| Foto: Luiz Alberto |
Uma transportadora na área de mineração, localizada no bairro Indubrasil, em Campo Grande, e que conta com 20 caminhões para fazer o transporte da Capital para todo o país, é um dos principais alvos da Operação Mãos Duplas, desencadeada pelo Detran/MS (Departamento Estadual de Trânsito) e Polícia Civil.
Segundo a delegada Aline Sinnott Lopes, responsável pelas investigações e corregedora do Detran/MS, o proprietário conseguiu a regularização dos veículos no órgão de forma ilegal. Os caminhões não passaram pela vistoria no pátio do órgão.
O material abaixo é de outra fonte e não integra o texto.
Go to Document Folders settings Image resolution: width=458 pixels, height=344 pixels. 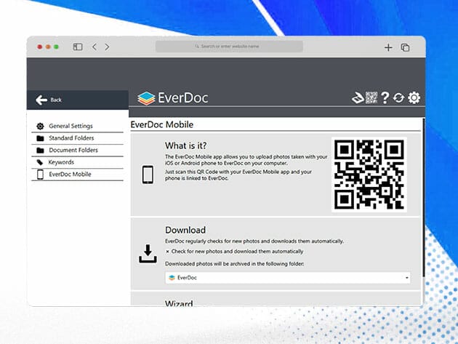(73, 151)
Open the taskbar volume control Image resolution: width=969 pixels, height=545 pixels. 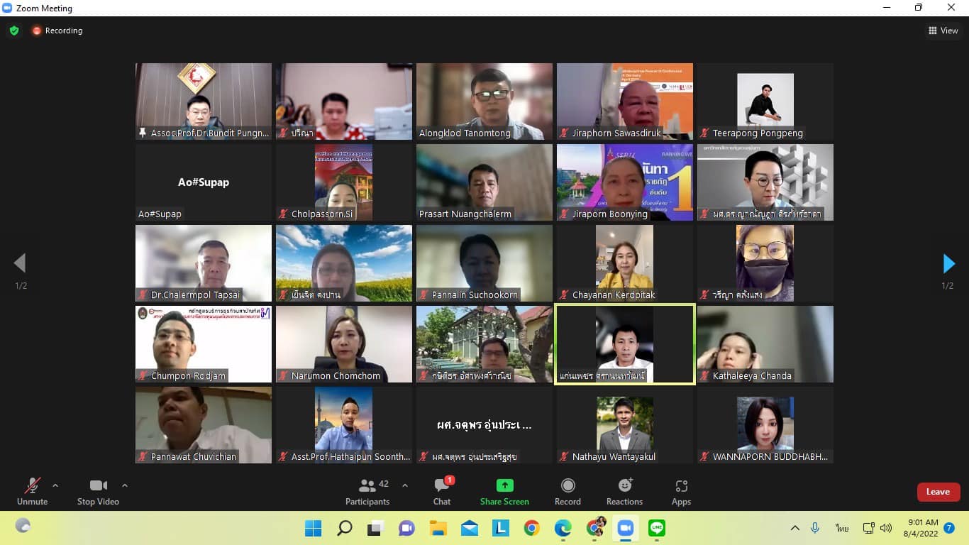886,528
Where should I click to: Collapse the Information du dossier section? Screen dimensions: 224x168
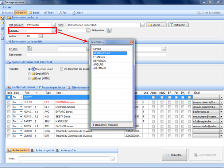click(9, 17)
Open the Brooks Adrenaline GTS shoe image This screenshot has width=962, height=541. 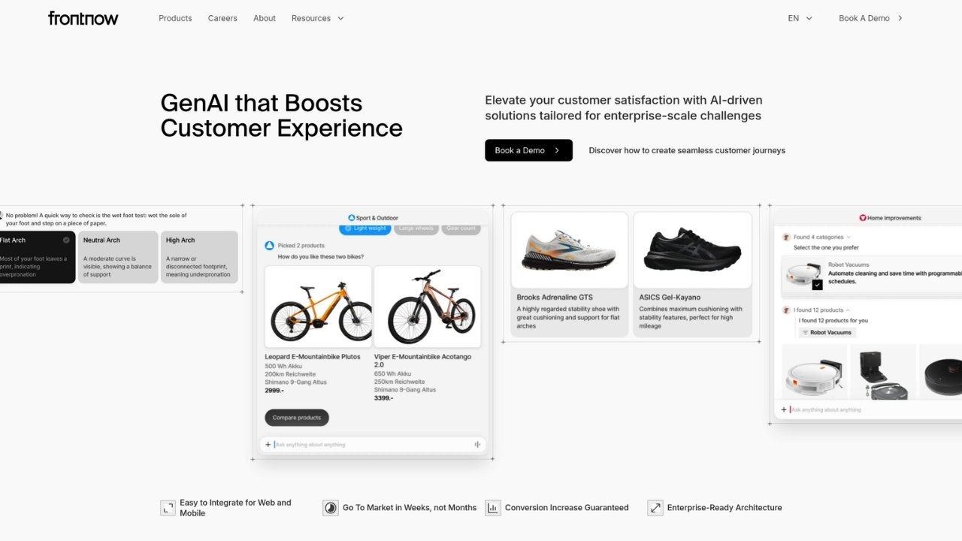(x=570, y=250)
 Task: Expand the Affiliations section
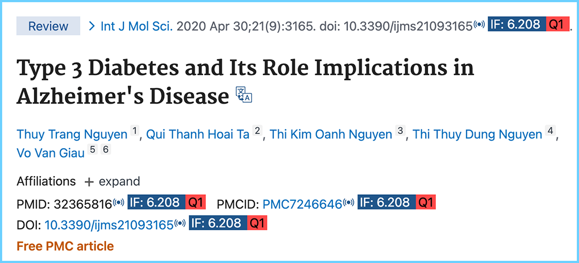pos(112,181)
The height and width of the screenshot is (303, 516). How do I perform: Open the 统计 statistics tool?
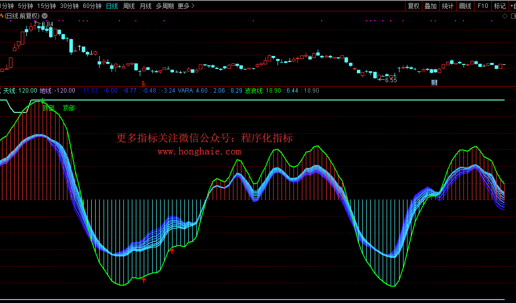coord(448,6)
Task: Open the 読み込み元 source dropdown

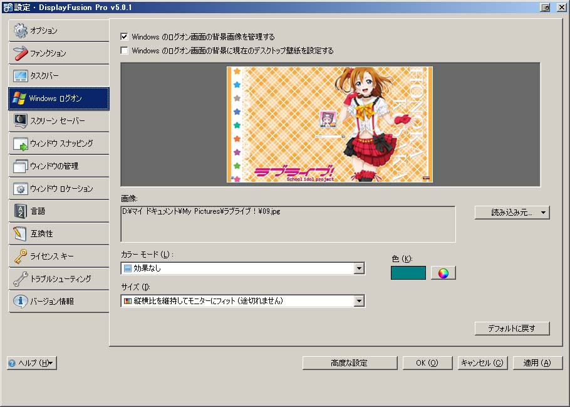Action: coord(512,212)
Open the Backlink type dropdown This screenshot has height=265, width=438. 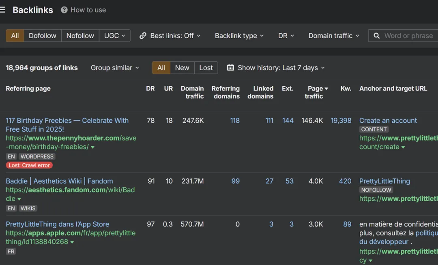(x=239, y=36)
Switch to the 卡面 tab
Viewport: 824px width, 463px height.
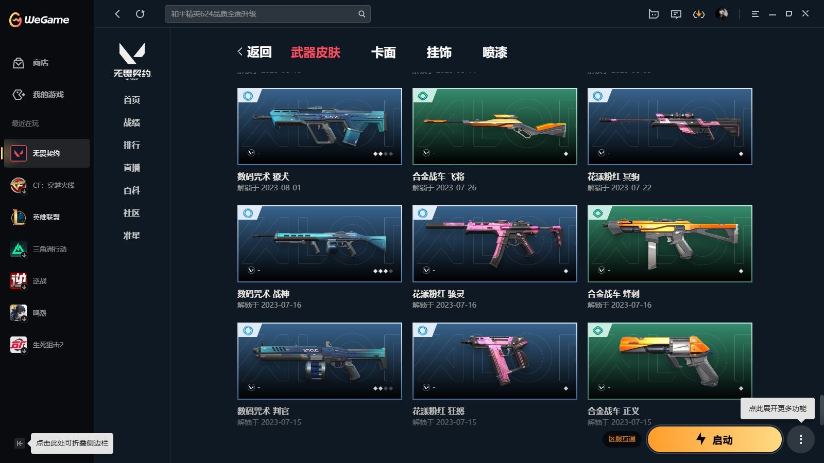[x=384, y=52]
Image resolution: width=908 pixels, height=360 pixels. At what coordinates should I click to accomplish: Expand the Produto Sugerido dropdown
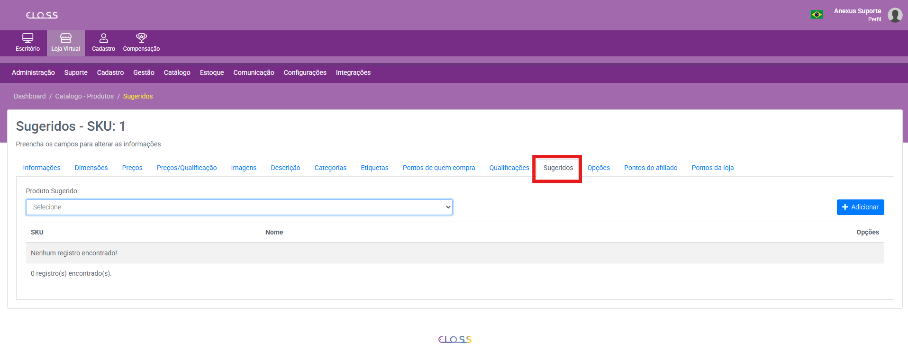[x=239, y=207]
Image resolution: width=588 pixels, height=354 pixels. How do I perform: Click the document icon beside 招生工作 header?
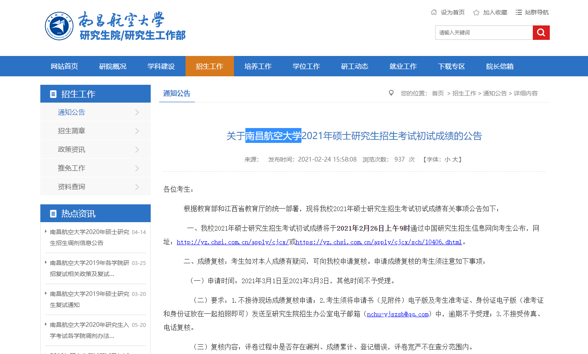click(53, 94)
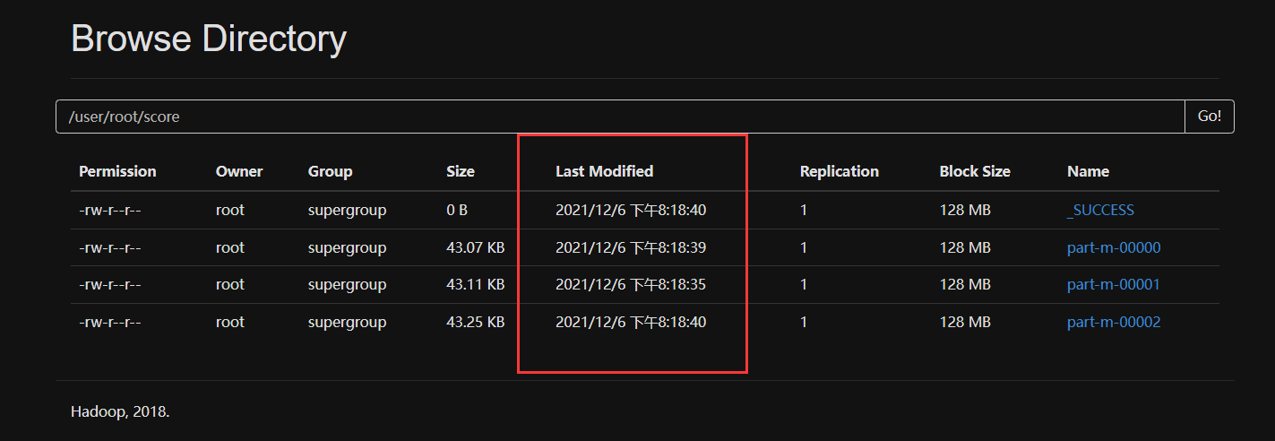Open the _SUCCESS file link
Viewport: 1275px width, 441px height.
1100,210
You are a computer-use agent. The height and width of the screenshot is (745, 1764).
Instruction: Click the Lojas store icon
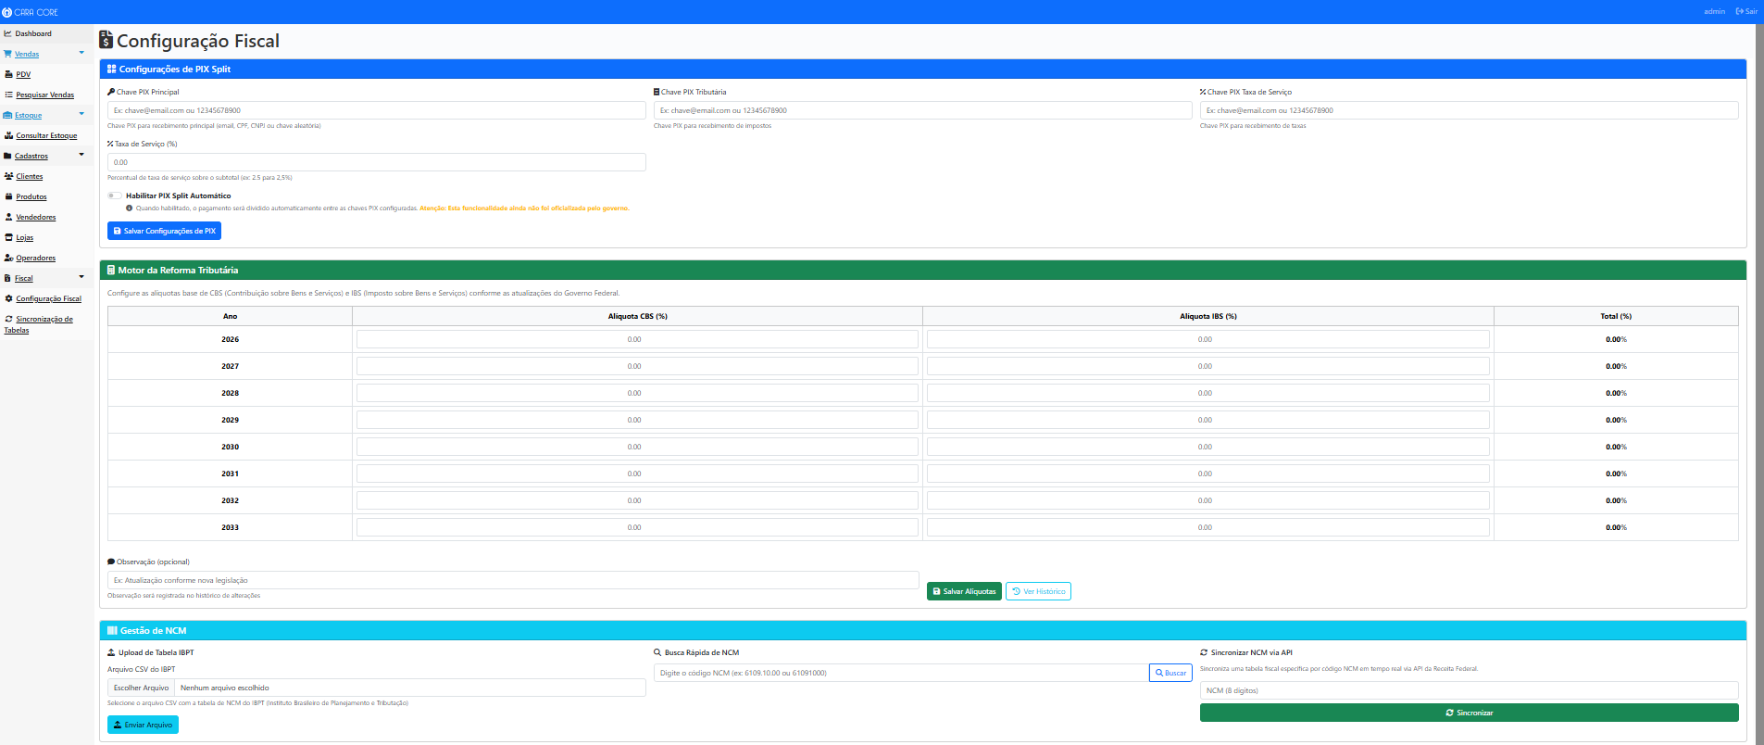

“Os caminhões estavam rodando, viajando em São Paulo, por exemplo, enquanto o dono fazia a regularização dos veículos e até mesmo das CNH´s (Carteira Nacional de Habilitação) dos motoristas. E o proprietário inclusive possui uma relação intima com os servidores do Detran que estavam envolvidos no esquema”, afirma a delegada Lopes.
Questionado o dono, a delegada conta que ‘ele foi orientado a dizer para a polícia que agiu na legalidade, enviando, por exemplo, comprovantes de residência de Campo Grande, mas que tinham as informações falsamente inseridas no Detran de Terenos. Era como se a rua informada aqui existia naquele município’.
Além da transportadora investigada nos 10 últimos meses, outros 52 casos de irregularidade estão em andamento, sendo que parte dos envolvidos foram presos nesta terça-feira (4), durante a operação ‘Mãos Duplas’, deflagrada às 6h.
“No caso da autoescola de Terenos, o que nos chamou a atenção foi o grande volume de CNH´s transferidas para o interior. Como o exame aqui é mais rígido e os empresários visam o lucro, esta é uma união perfeita para a fraude”, ressalta a polícia.
Falsos comprovantes
A CFC (Centro de Formação de Condutores) Paulinho, na qual o dono Paulo Martins Rodrigues foi preso, estaria aceitando falsos comprovantes de residência desde 2009.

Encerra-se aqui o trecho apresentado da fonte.